A senior advisor to the UK government has warned against the deployment of new high definition CCTV cameras across cities and towns without public consultation.
Andrew Rennison, the UK’s first surveillance commissioner, said the powerful CCTV cameras are capable of identifying and tracking people’s faces from half a mile away, thus they could breach human rights laws, British media reported.
The deployment of the sophisticated cameras and making progress in CCTV technology risk turning the UK into a Big Brother society, according to Rennison.
He warned of a ‘public backlash’ unless proper steps were taken to regulate the proliferation of 16-megapixel HD cameras with the potential to pick out a face and then match it against a database of images of wanted people.
“The technology has overtaken our ability to regulate it. I’m convinced that if we don’t regulate it properly – ie the technological ability to use millions of images we capture – there will be a huge public backlash. It is the Big Brother scenario playing out large. It’s the ability to pick out your face in a crowd from a camera which is probably half a mile away”, said Rennison.
The first official code of conduct for CCTV use will report to Parliament in April 2013 and the commissioner has said he will ensure that “we remain Article 8 [right to a private life] compliant in this country”.

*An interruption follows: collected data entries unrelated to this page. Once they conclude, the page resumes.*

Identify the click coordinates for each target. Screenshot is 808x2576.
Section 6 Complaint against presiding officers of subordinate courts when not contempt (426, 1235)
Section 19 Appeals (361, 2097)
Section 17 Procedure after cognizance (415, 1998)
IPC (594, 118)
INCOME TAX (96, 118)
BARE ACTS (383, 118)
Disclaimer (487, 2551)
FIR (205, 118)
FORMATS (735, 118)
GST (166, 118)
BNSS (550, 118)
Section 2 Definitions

Nick Pickles, director of privacy and civil liberties at the campaign group said: “The Commissioner is absolutely right to warn about the risks of new CCTV technology. However, the Home Office has undermined the Commissioner from the start by giving him absolutely no powers to do anything.”
“Proper regulation of CCTV needs someone to have the power to inspect cameras and punish those breaking the law”, added Pickles.
If the Home Office is serious about this issue then the surveillance camera commissioner needs proper powers to protect our privacy.